The physiopathological importance of miRNA is now well established in SSc [120]. Concerning this complex regulation, the TGF-β signalling pathway has been the most studied [121, 122]. Although miRNA expression is tissue-specific and cell-type-dependent, the circulating fraction of miRNA can be used as a biomarker [123]. Numerous studies have already assessed miRNA expression at the tissular level [121, 124–127], but only a few of them have explored the blood compartment.

In SSc-ILD, miR-155 is overexpressed by circulating mononuclear cells and shows a strong negative correlation with pulmonary functional impairment (assessed by FVC and DLCO) [67]. Interestingly, miR-29a is also reduced in patients with SSc and is assumed to be relevant as an actor in the early phase of the disease [128].
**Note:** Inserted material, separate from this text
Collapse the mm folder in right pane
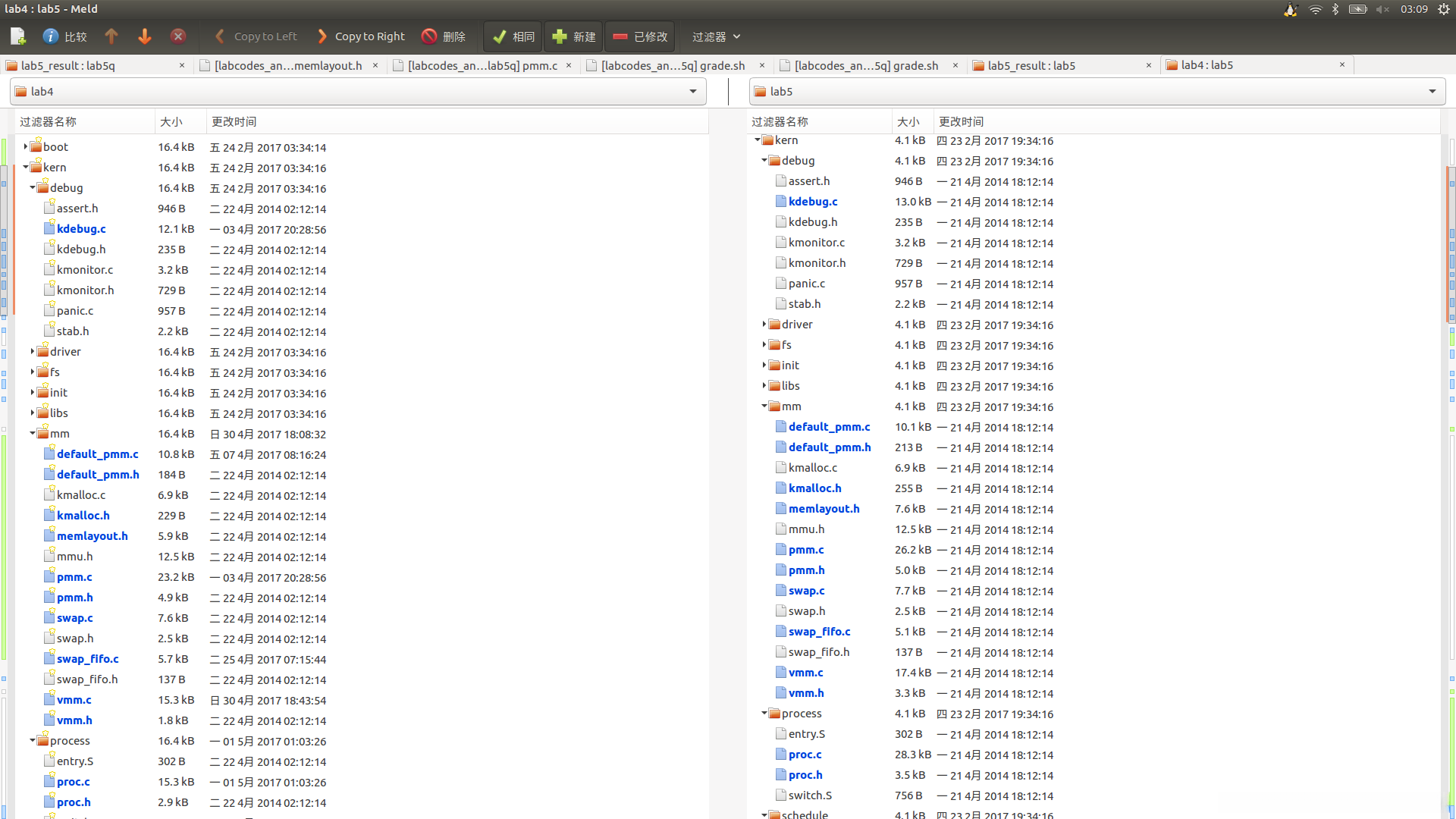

Blood levels of miR-142-3p and miR-92-a are significantly lower in SSc than in healthy subjects, and seem to be specific to SSc compared with other autoimmune diseases (dermatomyositis or lupus erythematosus). However, in SSc patients, miR-142-3p serum level is not associated with any clinical manifestation [68, 69].

Of note, miRNA-200c is elevated in connective tissue disease without any specificity for SSc [70].

To summarize, miRNAs seem to be involved in the pathophysiology of SSc and could serve as biomarkers, but also as new tools for the exploration of potential therapeutic targets.

Limitations

One of the limitations of our review is that we chose candidate biomarkers in SSc-ILD according to our thinking and their potential usefulness. Another limitation is the lack of longitudinal studies for some of the biomarkers, which reduces the clinical impact of the findings. We believe that further longitudinal multicentric studies are urgently needed, using single or multivariate analyses to evaluate the real clinical impact of most of the biomarkers as diagnostic and prognostic tools.

Conclusion

SSc is a rare inflammatory disease frequently complicated by ILD, which drives mortality of the patients. Recent advances in early diagnosis and treatment of SSc-ILD shed light on the urgent need for biomarkers to assess the overall risk of mortality, but also the probability of disease progression and treatment response. So far, there is no easy-to-use biomarker to evaluate the likelihood of ILD progression in the context of SSc. Nevertheless, the recently published article from Elhai et al. [16] raised the utility of dosing SP-D, KL-6 and CCL18 in SSc-ILD diagnosis and prognosis. Further prospective longitudinal trials are needed to identify biomarkers with clinical utility and potential new therapeutic targets in SSc-ILD.

Funding: No specific funding was received from any funding bodies in the public, commercial or not-for-profit sectors to carry out the work described in this manuscript.

Disclosure statement: The authors have declared no conflicts of interest.